◆ **Work item**
Select the lines of the records containing the word "computer" and list them.

◆ **Given entries**
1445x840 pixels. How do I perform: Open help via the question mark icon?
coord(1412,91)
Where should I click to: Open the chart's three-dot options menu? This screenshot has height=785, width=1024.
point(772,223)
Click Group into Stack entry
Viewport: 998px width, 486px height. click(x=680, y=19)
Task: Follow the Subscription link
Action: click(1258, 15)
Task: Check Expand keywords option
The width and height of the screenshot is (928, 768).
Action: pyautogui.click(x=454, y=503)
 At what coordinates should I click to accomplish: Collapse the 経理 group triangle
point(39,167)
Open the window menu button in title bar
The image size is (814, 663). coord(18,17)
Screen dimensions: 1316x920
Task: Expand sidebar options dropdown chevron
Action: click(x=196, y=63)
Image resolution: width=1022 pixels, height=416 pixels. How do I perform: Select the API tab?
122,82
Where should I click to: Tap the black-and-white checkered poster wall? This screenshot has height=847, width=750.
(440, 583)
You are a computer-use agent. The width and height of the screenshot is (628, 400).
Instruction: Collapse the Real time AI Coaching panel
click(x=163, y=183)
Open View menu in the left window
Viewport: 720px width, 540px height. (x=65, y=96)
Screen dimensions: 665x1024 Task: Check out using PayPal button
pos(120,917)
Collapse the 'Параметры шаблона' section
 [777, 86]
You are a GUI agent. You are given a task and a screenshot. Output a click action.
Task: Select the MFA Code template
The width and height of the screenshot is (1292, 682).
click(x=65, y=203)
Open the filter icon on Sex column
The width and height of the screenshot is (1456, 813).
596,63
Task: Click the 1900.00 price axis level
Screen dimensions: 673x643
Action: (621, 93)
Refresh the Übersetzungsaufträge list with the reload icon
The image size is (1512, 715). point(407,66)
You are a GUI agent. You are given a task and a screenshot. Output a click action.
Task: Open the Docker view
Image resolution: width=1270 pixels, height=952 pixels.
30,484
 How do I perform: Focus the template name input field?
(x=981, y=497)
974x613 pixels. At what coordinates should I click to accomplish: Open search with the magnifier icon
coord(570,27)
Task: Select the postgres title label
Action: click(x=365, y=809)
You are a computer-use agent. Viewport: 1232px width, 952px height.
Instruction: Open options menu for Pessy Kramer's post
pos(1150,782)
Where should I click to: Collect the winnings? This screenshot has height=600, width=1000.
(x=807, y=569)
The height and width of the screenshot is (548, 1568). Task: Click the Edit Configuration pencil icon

◆ **Solution**
You are a computer-use agent. The width and height of the screenshot is (628, 400).
You are a computer-use agent. Viewport: 1232px width, 952px height.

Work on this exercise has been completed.